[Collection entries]
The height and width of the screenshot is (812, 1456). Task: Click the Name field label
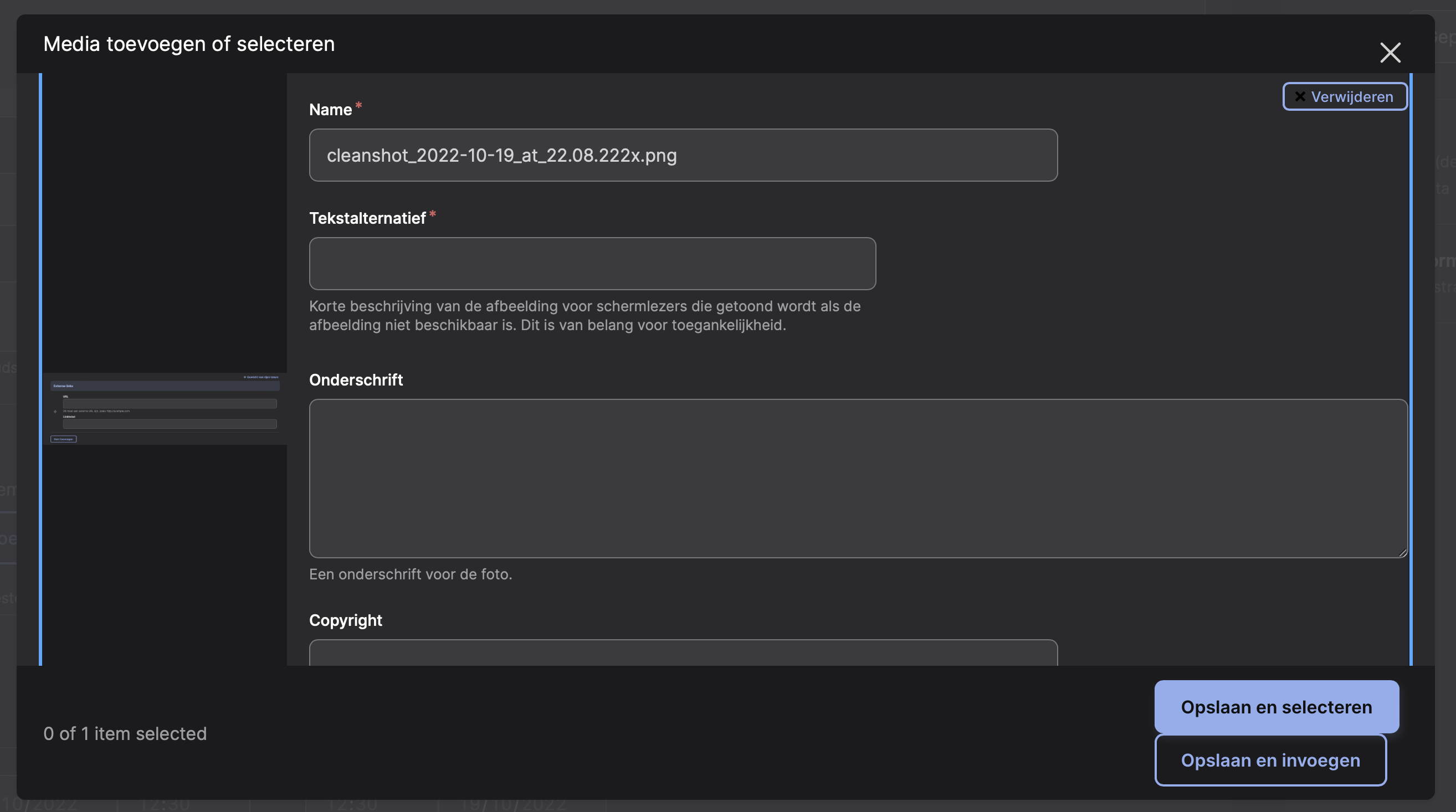[x=330, y=110]
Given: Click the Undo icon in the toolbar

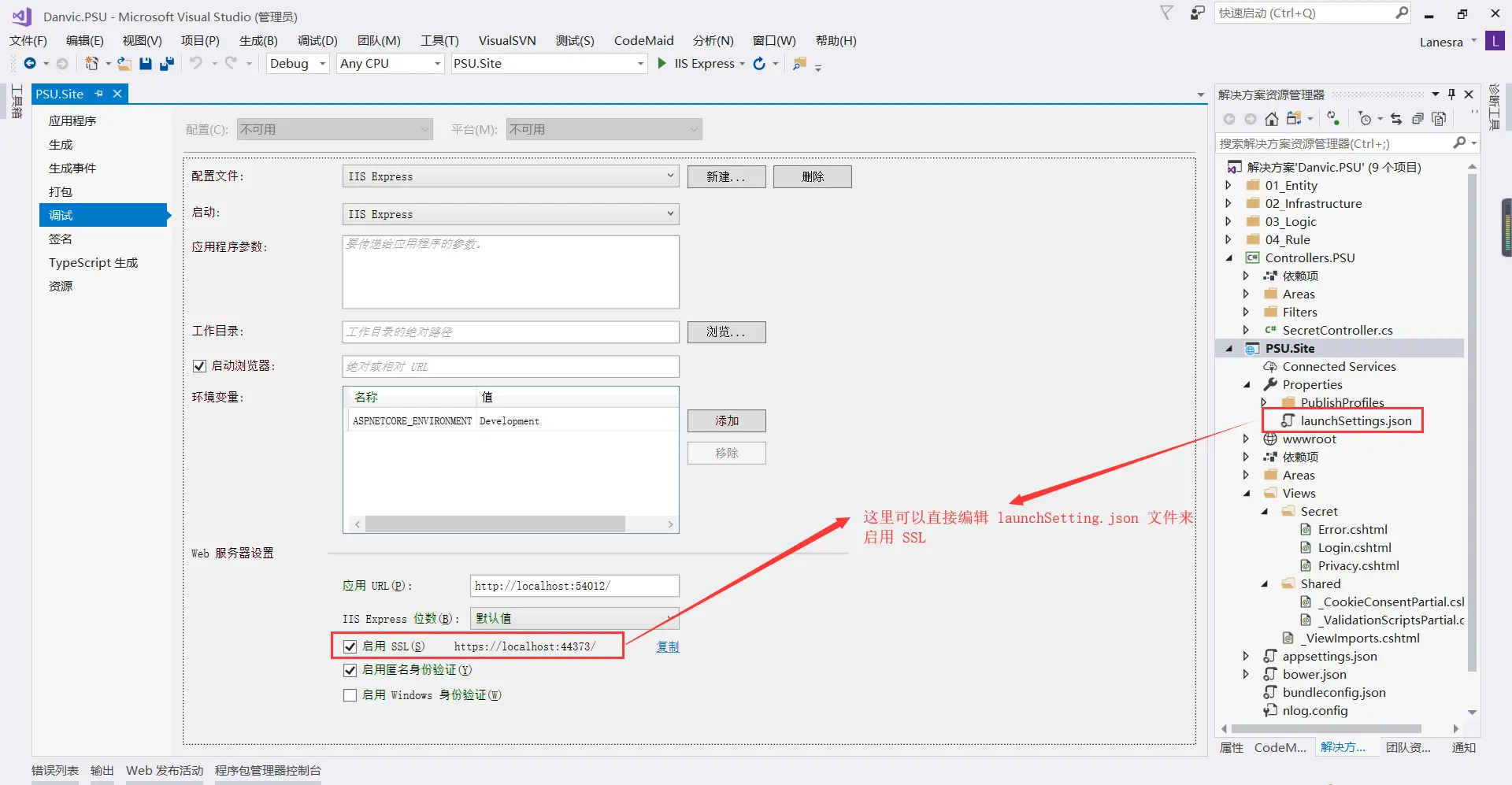Looking at the screenshot, I should click(x=198, y=64).

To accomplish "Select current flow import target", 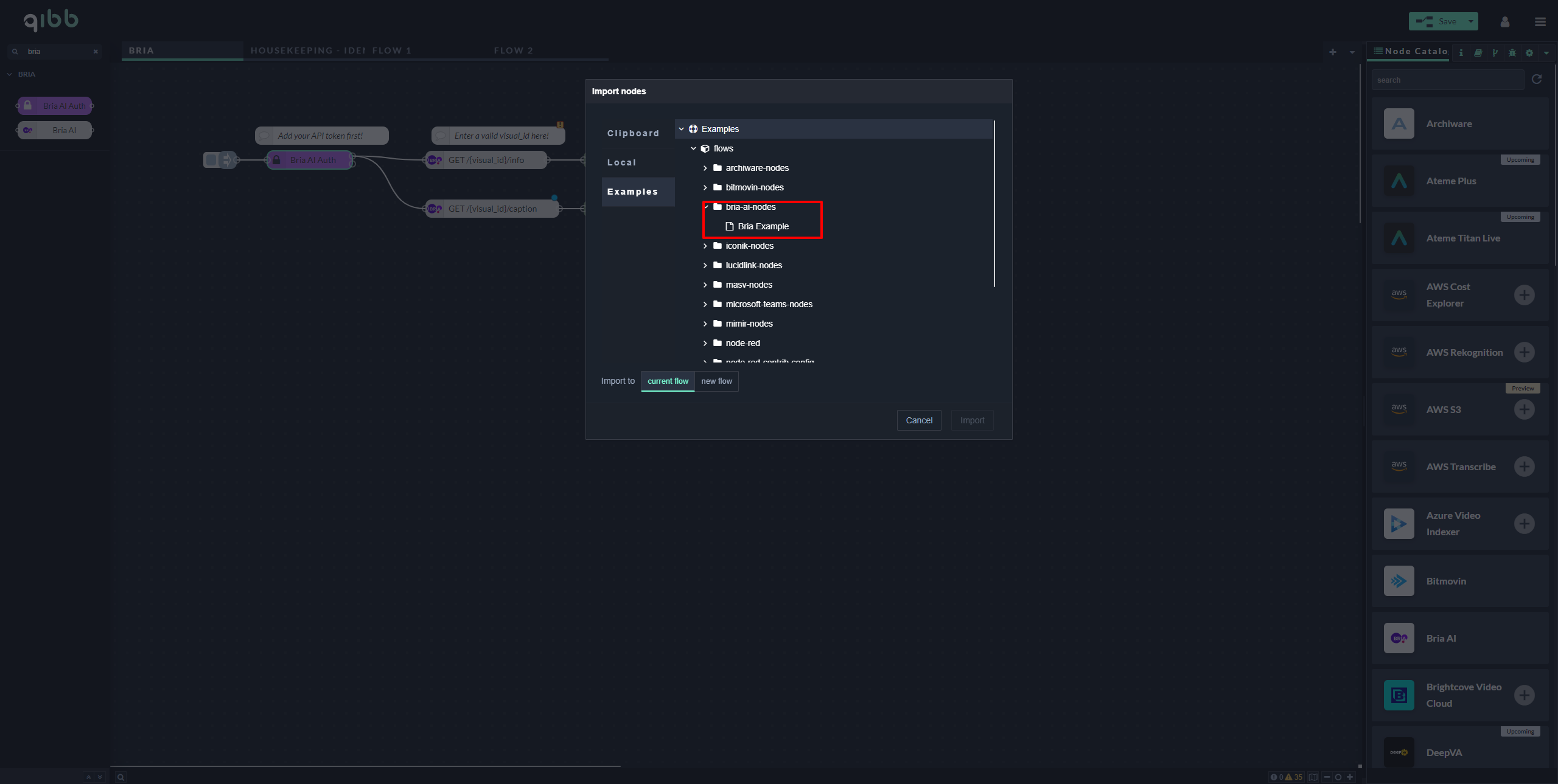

#### EXERCISE OBJECTIVE:
Pictures stay out of this copy; write out the entries above exactly.

#### ANSWER BOX:
The height and width of the screenshot is (812, 1456). Task: Click the Name field label
[x=330, y=110]
Given: Click the Undo icon in the toolbar

Looking at the screenshot, I should click(x=198, y=64).

To accomplish "Select current flow import target", 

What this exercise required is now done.